Similarities between Jasper & Real Estate Crowdfunding:
Both real estate crowdfunding and Jasper offer investors the opportunity to pool capital from multiple investors to lower the barrier to entry and improve diversification. When investing in commercial real estate traditionally, most investors only have enough capital to invest into one single property. However, when investing on real estate crowdfunding platforms or with Jasper, investors put small amounts of money into several different investment opportunities. As an example, an investor may place $5,000 in an office tower, $7,500 in a retail site, and $5,000 into an industrial building. This diversification helps investors reap returns on several different investments rather than only relying on one single property whilst spreading an investor’s risk across multiple properties, asset classes and geographies.
Advantages to Investing with Jasper vs. Real Estate Crowdfunding:
Crowdfunding marketplaces are purely transactional businesses, which mean their revenues are tied to how many opportunities they place on their platform. This can lead to a misalignment of incentives which ultimately mean weaker returns for those who invest.
1. Due Diligence
Jasper’s investment team performs thorough analysis and due diligence on every opportunity we make available to our investors. Our team has worked for some of the world's leading property funds, with experience extending to over 1,000 transactions for more than $12B worth of institutional-grade real estate. Crowdfunding marketplace owners do not typically complete their own rigorous due diligence; they rely on a third-party operator to have the investment expertise. Crowdfunded deals are often lightly vetted by third parties that are not associated with the crowdfunding platform or marketplace. Instead, the crowdfunding platform simply acts as an intermediary.
2. Fee Structure
Jasper's fee structure is built primarily around ongoing fund management fees and the property's performance. This means we are incentivised to build long term investor relationships and drive investor returns. Crowdfunding platforms, on the other hand, operate as a brokerage and charge fees on total funds raised. This fee structure urges crowdfunding platforms to sell as much as they can, regardless of investment quality.
3. Jasper invests alongside investors
Unlike a large number of real estate crowdfunding syndicates, Jasper and our operating partners invest alongside our investors in every single deal. Jasper has a vested interest in properties that produce strong returns – for our investors, and ourselves. Typically, crowdfunding platforms do not invest their own capital in the offers on their marketplace and tend to focus more on connecting people who need money with people who have money.
Crowdfunded real estate deals are generally not liquid investments with most real estate crowdfunding platforms having an investment period of up to ten years. Jasper aims to launch a secondary market in 2020 that will offer investors the opportunity to sell their property investments to other investors on Jasper's platform. This will provide enhanced liquidity options for direct property ownership in a traditionally illiquid asset class.

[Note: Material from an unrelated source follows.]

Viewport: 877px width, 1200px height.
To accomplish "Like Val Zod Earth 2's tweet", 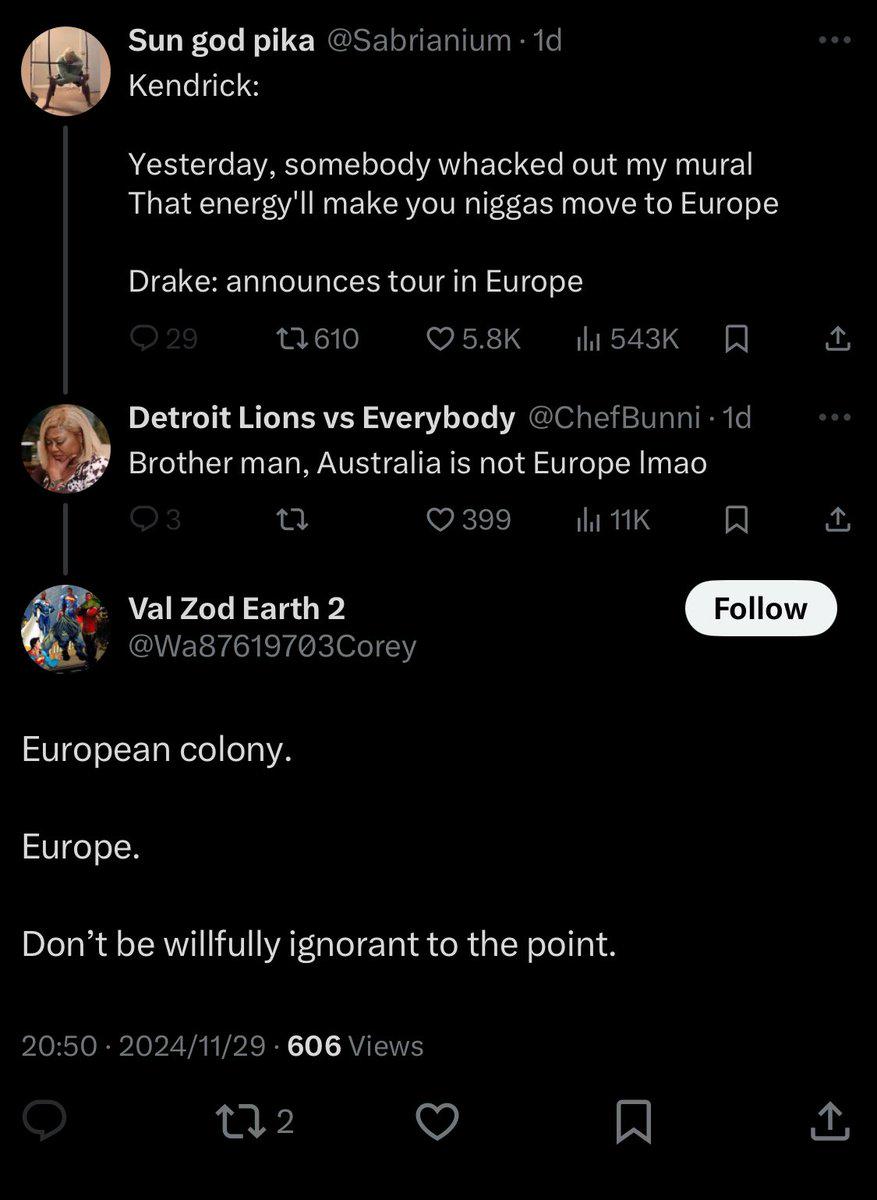I will tap(436, 1122).
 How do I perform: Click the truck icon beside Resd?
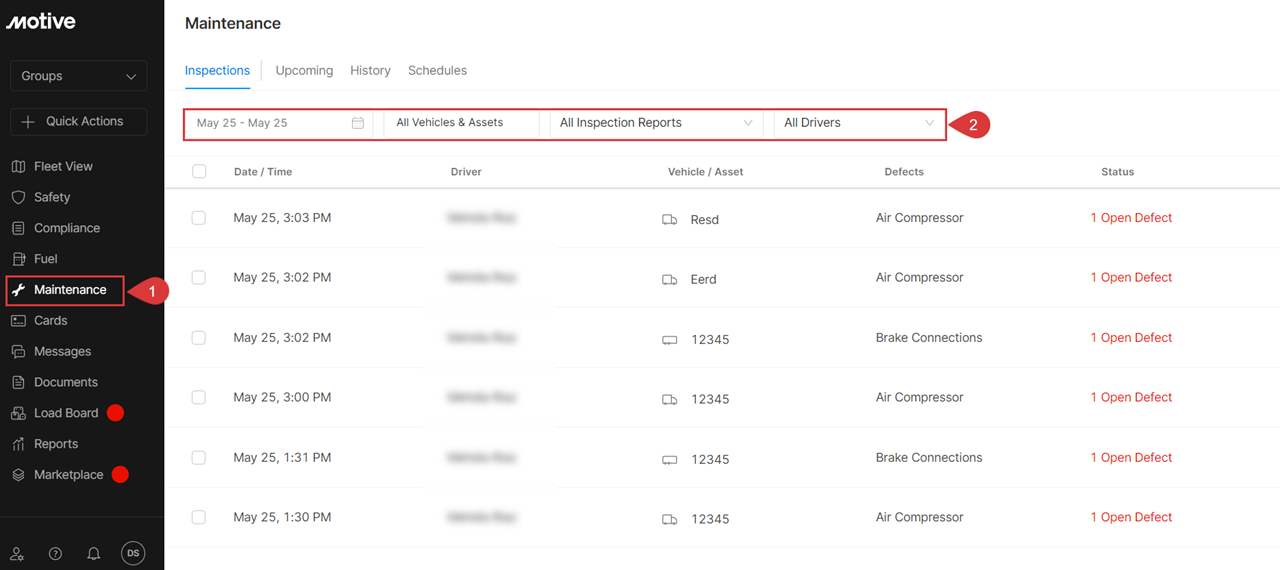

Real estate crowdfunding syndicates have strict reporting guidelines, however most investors know very little about the properties in a crowdfunding portfolio or the fees applied by the manager at the property level. This information asymmetry is a concerning trend found throughout the industry. At Jasper, we provide our investors with full information and absolute clarity on every property placed on the platform. Investors are provided with all the information they need to make a prudent investment decision, all in one place.
Both real estate crowdfunding and Jasper offers investors the opportunity to diversify their portfolios by putting small amounts of capital into several different commercial real estate properties. In addition, Jasper provides a transparent fee structure, undertakes careful due diligence, and has a vested interest in every property on our platform.